29/08/2013 di Redazione
Città del Messico: buone pratiche di riciclo

Nel 2011 Città del Messico è stata costretta a chiudere la gigantesca discarica di Bordo Poniente. L'amministrazione ha dovuto cosi trovare soluzioni sia per lo smaltimento dei pericolosi cumuli di rifiuti che per una popolazione di oltre 20 milioni di persone. E cosi, la soluzione al problema si chiama Mercado de Trueque, letteralmente Mercato del baratto. Una piazza di scambio nata per insegnare il valore celato dei rifiuti. Chiunque porti rifiuti recuperabili, come ad esempio carta, vetro, plastica o alluminio ottiene in cambio dei "punti verdi", una moneta attraverso la quale si possono "scambiare" prodotti alimentari. Ogni scarto ha un suo "prezzo" che può andare dai 3 punti al chilo per il vetro ai 30 punti al chilo del PET, con un limite massimo di 10 chili di rifiuti a cittadino.
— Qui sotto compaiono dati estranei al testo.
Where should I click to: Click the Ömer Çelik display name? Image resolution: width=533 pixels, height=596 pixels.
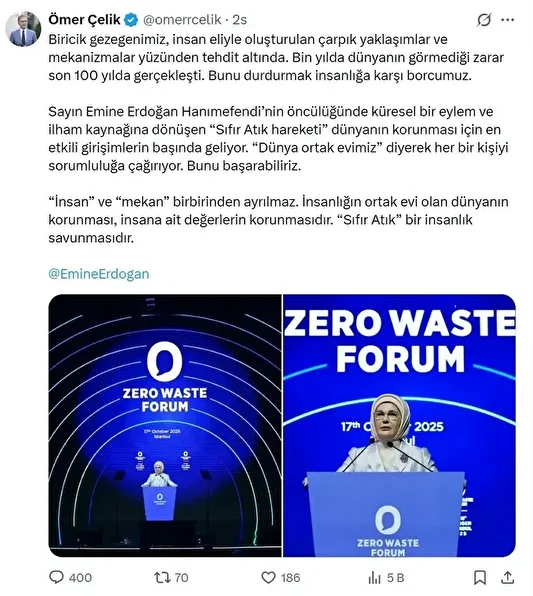click(x=84, y=19)
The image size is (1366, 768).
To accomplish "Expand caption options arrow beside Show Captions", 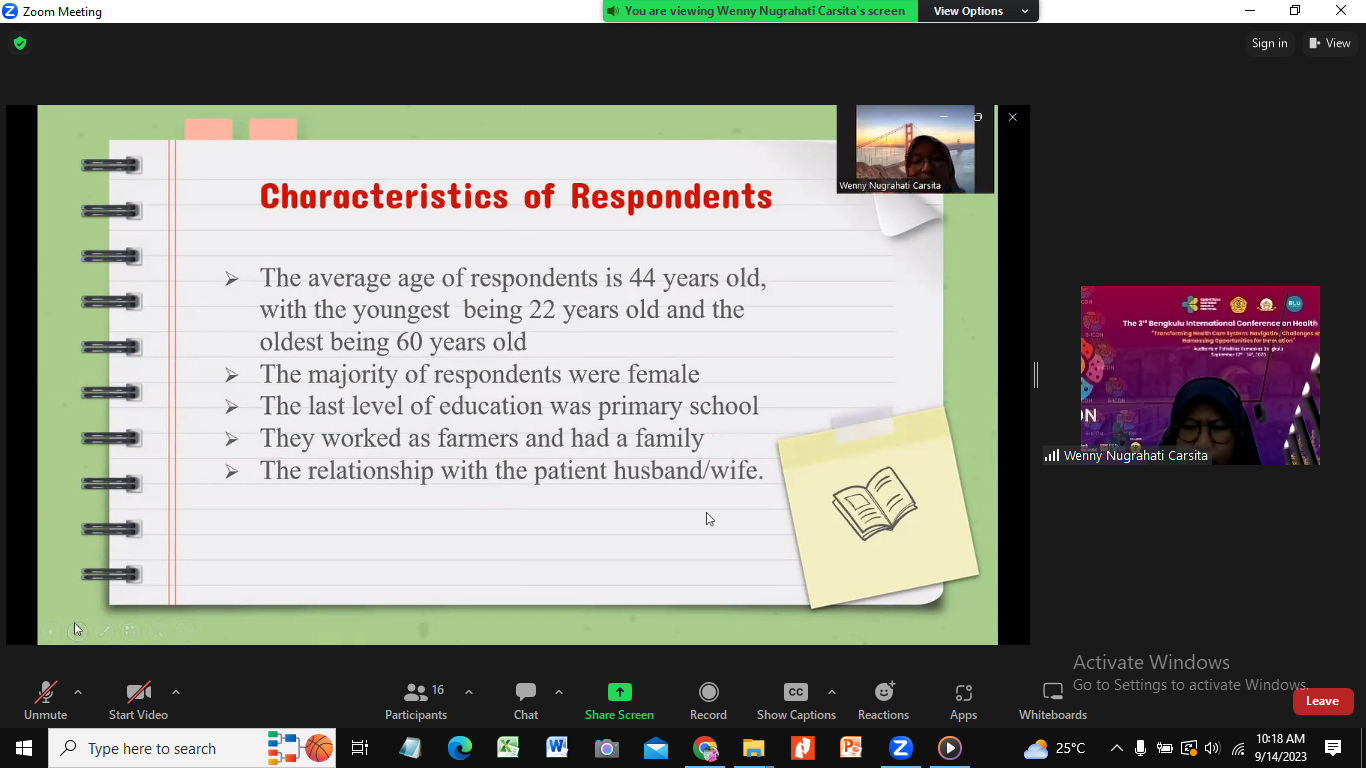I will [832, 692].
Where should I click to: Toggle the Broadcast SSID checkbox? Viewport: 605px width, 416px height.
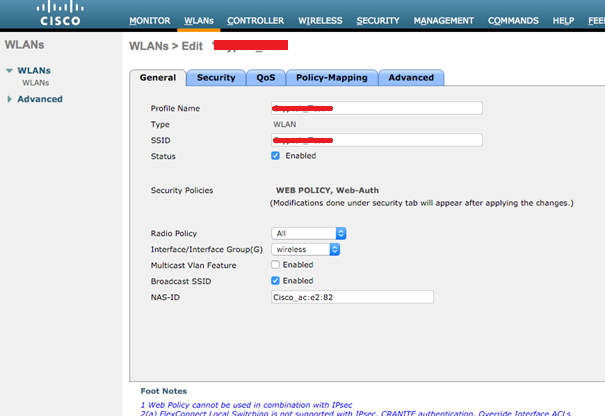[x=276, y=281]
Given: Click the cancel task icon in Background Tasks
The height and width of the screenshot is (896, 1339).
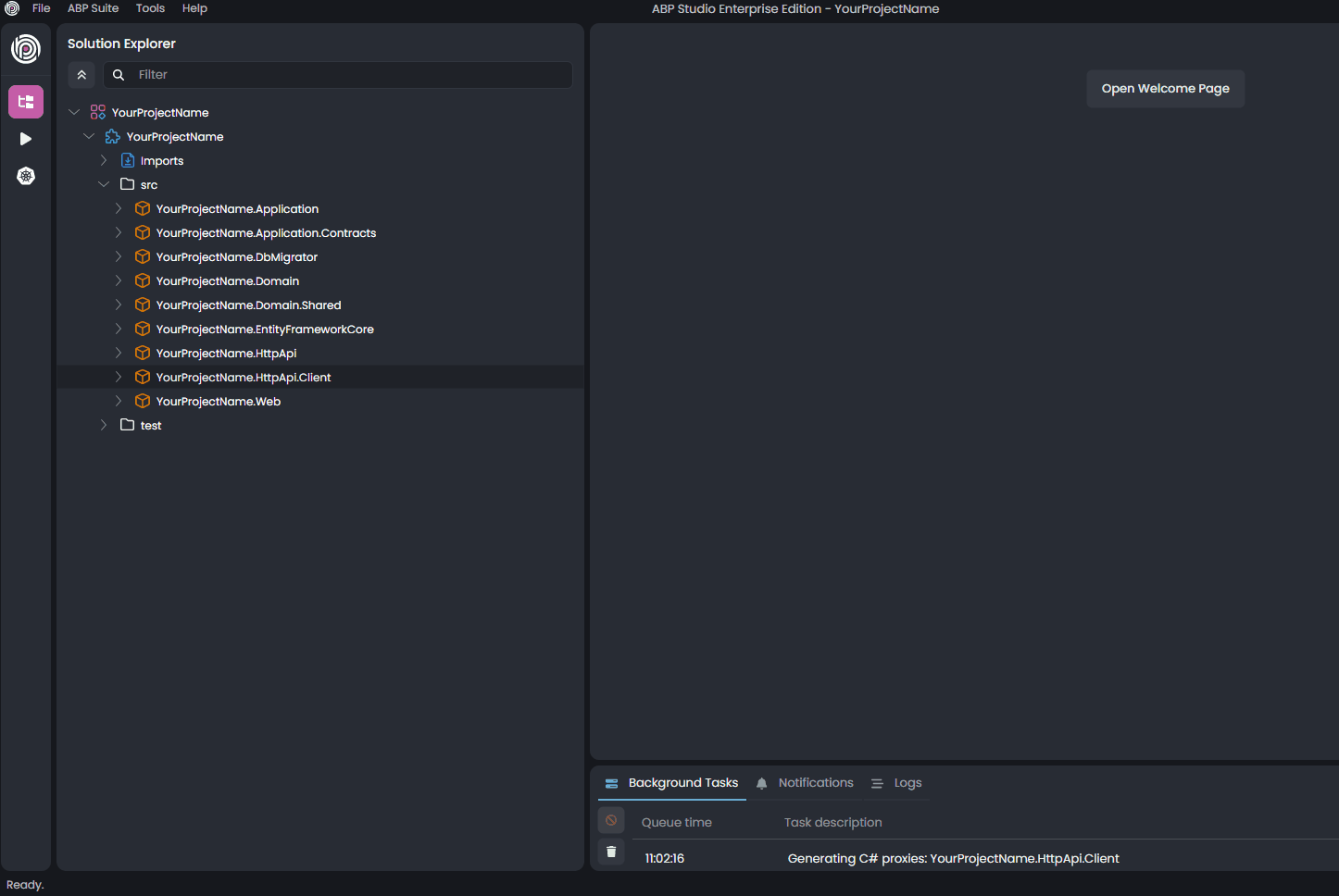Looking at the screenshot, I should click(x=611, y=820).
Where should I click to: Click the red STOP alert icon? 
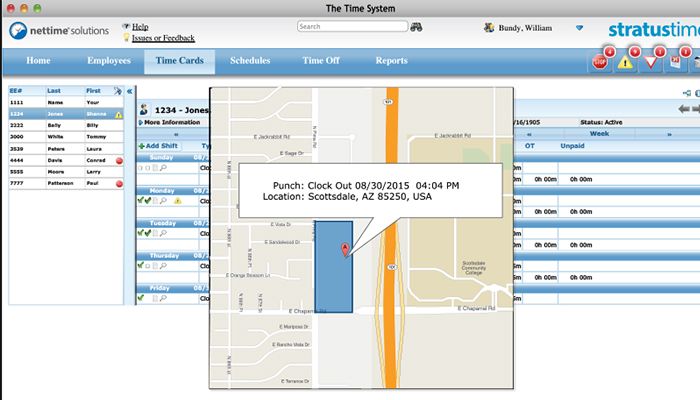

In cambio si può ottenere frutta e verdura stagione, ma anche formaggi, dolci o piccole piante, tutti prodotti rigorosamente "bio" e a km0. A beneficiare dello scambio sono anche i produttori, infatti l'amministrazione cittadina, acquista tutti i prodotti, pagandoli ad un prezzo superiore rispetto a quelli venduti al mercato. Obiettivo del progetto è quello di promuovere il commercio equo e sostenibile delle aree agricole del Distretto Federale, supportando gli agricoltori locali sia con un aiuto pratico, sia attraverso la sensibilizzazione dell'opinione pubblica in merito all'offerta agricola regionale. Un esercito di volontari selezionano e pesano i materiali riciclabili portati al mercato. I volontari sono gli stessi che partecipano al programma municipale "voluntarios verdes", oltre 80 giovani provenienti dalla Divisione del Centro di educazione ambientale che durante le giornate di mercato sono impegnati anche a fornire informazioni sul riciclo e caricare i rifiuti sui camion perché siano consegnati alle società di riciclaggio locale. Il Mercado de Trueque si tiene ogni quarta domenica del mese.  "L'obiettivo è insegnare alle persone come separare, metter da parte e dare un valore ai rifiuti che essi stessi producono", chiarisce Liliana Balcazar dell'amministrazione municipale, ricordando come il progetto sia solo una delle punte di diamante del Piano Verde della capitale, il programma con cui Città del Messico intende lasciarsi alle spalle l'etichetta di città tra le più inquinate al mondo.